DAART treatment consisted of tenofovir, lamivudine, and emtricitabine. Antiretroviral treatment history was also collected, and at follow-up examinations every 6 months, subjects were asked about occasional sex partners and frequency of condom use during the preceding 6 months. All were tested for at least one HBV marker: surface antigen (HBsAg), anti–hepatitis B core antibodies (AntiHBc), or hepatitis B virus DNA.
Of the 1,716 subjects enrolled, 177 had HBV. Of these, 86 (49%) were men who had sex with men. Most subjects underwent at least two HBV tests, with the median time between tests being 29 months (range of 12-58 months). In the transmission group, the overall incidence rate of HBV was 16 (95% confidence interval, 14-19), while it was 25 (21-31) for men who had sex with men, 9 (6-11) for heterosexuals, and 28 (21-38) for intravenous drug users.
DAART, however, was shown to significantly reduce HBV-infection risk. Univariate analysis yielded a hazard ratio of 0.4 (95% CI, 0.2-0.6), and multivariate analysis showed even more significant effects for intravenous drug users (3.8, 2.4-6.1), men who had sex with men (2.7, 1.7-4.2), and those who had unprotected sex (1.9, 1.4-2.6).
“Our study confirms the importance of viral suppression (and the implicit adherence) in reaching the protective effect of DAART,” the authors concluded, noting that “Our study adds to the growing body of evidence that early antiretroviral therapy initiation, regardless of CD4 counts, has a strong beneficial public health impact, including preexposure prophylaxis of HBV coinfections.”
The study was supported by the Swiss HIV Cohort Study, the Swiss National Science Foundation, the European Community’s Seventh Framework Program, and the Union Bank of Switzerland.

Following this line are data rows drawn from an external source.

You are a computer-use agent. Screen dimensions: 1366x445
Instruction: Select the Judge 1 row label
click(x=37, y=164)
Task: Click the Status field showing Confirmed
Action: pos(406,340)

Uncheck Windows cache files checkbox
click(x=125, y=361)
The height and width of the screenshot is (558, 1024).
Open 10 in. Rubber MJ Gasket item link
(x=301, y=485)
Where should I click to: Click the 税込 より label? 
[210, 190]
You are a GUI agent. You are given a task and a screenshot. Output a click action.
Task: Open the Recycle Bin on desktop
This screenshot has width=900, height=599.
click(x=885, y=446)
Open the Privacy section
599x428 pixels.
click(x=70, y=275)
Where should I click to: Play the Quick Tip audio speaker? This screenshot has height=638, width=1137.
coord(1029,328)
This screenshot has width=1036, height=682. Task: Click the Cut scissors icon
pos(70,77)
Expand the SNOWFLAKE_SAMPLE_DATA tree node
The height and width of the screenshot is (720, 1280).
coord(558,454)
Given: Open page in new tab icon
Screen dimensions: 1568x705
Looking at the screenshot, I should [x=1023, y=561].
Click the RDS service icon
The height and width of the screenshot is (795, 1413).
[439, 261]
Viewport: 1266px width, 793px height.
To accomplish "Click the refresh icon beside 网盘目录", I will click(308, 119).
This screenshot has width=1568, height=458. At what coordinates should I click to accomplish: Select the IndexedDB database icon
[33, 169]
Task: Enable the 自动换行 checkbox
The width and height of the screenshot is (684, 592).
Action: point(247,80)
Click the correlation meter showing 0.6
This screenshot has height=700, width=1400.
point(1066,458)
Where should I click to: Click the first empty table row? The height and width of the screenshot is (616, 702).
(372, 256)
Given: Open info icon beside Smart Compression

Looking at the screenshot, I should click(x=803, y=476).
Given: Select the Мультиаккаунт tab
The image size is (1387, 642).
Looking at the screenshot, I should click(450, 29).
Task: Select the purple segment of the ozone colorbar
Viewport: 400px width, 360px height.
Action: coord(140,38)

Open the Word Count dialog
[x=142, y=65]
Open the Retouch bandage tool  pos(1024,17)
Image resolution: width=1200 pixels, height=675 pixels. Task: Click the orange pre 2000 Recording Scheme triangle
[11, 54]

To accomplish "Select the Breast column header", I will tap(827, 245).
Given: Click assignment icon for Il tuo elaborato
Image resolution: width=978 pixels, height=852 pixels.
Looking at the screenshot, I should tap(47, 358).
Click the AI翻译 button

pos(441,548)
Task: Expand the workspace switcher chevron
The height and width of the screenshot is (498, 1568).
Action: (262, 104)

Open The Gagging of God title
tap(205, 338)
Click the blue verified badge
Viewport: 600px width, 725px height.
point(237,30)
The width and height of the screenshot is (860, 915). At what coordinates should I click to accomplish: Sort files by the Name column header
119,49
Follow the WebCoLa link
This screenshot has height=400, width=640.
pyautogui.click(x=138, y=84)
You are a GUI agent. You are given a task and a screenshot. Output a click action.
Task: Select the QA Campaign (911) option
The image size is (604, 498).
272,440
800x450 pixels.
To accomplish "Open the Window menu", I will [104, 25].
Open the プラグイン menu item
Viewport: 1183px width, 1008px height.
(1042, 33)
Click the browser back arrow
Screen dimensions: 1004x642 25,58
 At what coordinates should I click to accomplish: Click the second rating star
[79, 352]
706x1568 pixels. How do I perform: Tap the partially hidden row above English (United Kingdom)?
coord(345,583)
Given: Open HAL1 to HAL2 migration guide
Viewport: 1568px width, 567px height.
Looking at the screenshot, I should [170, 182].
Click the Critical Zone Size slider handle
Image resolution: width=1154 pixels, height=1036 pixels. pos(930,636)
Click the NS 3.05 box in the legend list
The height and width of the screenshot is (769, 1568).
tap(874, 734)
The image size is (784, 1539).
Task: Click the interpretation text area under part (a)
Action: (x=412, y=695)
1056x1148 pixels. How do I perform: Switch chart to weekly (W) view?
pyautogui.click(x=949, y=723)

Dr. Kouyos reported travel grants from Gilead. Other coauthors reported research, educational, and travel grants from Roche, Abbott, Bristol-Myers Squibb, Gilead, Astra-Zeneca, GlaxoSmithKline, Pfizer, and Astellas.
FROM THE JOURNAL OF INFECTIOUS DISEASES
Key clinical point: DAART for HIV and hepatitis B virus consisting of tenofovir, lamivudine, and emtricitabine can be an effective preexposure prophylaxis against HBV coinfection.
Major finding: HBV infection was negatively associated with DAART therapy (0.4, 95% CI, 0.2-0.6), with even stronger indications of protection after adjusting for condomless sex, drug use, and men having sex with men.
Data source: Prospective cohort study of 1,716 patients, with 177 incident HBV cases, from the Swiss HIV Cohort Study.
Disclosures: The study was supported by the Swiss HIV Cohort Study, the Swiss National Science Foundation, the European Community’s Seventh Framework Program, and the Union Bank of Switzerland. Dr. Kouyos reported travel grants from Gilead. Other coauthors reported research, educational, and travel grants from Roche, Abbott, Bristol-Myers Squibb, Gilead, Astra-Zeneca, GlaxoSmithKline, Pfizer, and Astellas.